On a late summer evening in 2018, a large crowd of students gathered around a Confederate monument at the University of North Carolina at Chapel Hill. Chanting and bearing signs, the protesters toppled the eight-foot statue known as Silent Sam – which had stood atop that granite plinth for more than 100 years – pulling him to the ground with cheers. It was a watershed moment, and one that was indirectly influenced by the research of someone now teaching history at the College of Charleston.

Professor Adam Domby specializes in the Civil War and Reconstruction, the 12-year, post-war period that empowered formerly enslaved people. Specifically, his research focuses on the role of lies and exaggeration in the creation of “Lost Cause” narratives regarding the war. He examines the connections these narratives have to white supremacy and the pivotal role Confederate monuments play in it, which he writes about in a new book called The False Cause: Fraud, Fabrication, and White Supremacy in Confederate Memory (available in the College bookstore and on Amazon).

History professor Adam Domby

History professor Adam Domby (photo by Kate Thorton)

Domby was a graduate student at UNC in 2009 when he discovered a document that previous historians had largely overlooked. It was a 1913 speech given at the dedication of Silent Sam by Julian Carr, a rich industrialist and white supremacist who was one of the most prominent Confederate veterans of that era.
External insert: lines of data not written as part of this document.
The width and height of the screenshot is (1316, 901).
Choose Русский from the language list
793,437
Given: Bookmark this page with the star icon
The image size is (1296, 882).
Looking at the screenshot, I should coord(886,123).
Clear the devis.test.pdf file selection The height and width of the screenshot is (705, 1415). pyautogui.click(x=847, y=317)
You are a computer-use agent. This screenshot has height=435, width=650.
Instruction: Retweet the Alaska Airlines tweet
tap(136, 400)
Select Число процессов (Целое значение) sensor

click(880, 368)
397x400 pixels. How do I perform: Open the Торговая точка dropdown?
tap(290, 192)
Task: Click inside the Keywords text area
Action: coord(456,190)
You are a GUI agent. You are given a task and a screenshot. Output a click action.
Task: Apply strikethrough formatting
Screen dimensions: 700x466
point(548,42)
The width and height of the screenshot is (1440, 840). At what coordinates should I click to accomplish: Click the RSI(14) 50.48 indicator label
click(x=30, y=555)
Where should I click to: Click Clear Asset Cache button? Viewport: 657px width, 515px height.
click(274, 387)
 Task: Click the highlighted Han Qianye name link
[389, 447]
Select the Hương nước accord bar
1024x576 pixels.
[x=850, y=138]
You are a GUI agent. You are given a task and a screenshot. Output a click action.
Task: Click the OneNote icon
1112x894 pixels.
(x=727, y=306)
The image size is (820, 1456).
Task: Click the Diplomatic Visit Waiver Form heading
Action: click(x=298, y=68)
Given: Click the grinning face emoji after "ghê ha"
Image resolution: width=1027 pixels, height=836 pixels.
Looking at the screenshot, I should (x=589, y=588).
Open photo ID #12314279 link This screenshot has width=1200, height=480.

The discovery of the speech only served to strengthen the resolve of the Silent Sam protesters.

“In his speech, Carr said explicitly that this is a monument tied to white supremacy,” says Domby. “He’s very upfront about that. And, in fact, Carr said that it’s really a monument to the overturning of Reconstruction.”

The speech served to promulgate what Domby refers to as “key falsehoods” underlying the Lost Cause narrative, which positions the cause of the Confederacy as just and heroic. Domby’s work focuses on the role of lies and exaggeration in the creation of Lost Cause narratives regarding the war, scrutinizing the connections these narratives have to white supremacy.

“Among those key lies,” he says, “is the assertion that the war had nothing to do with slavery, but was solely about states’ rights, which is patently false. Another is the claim that slavery was a benevolent institution, that it benefited enslaved people. That, of course, is patently false as well. Slavery in the South was premised on terror and violence. Period. It was the extraction of labor through torture and terror.

“These monuments,” adds Domby, “are ultimately about the time in which they were crafted and not about the time they commemorate. They are not about the Civil War; they’re about the Jim Crow era. What’s remarkable is that narrative, which allowed and justified white supremacist politics in the early 20th century, is still being used today for the same purpose.”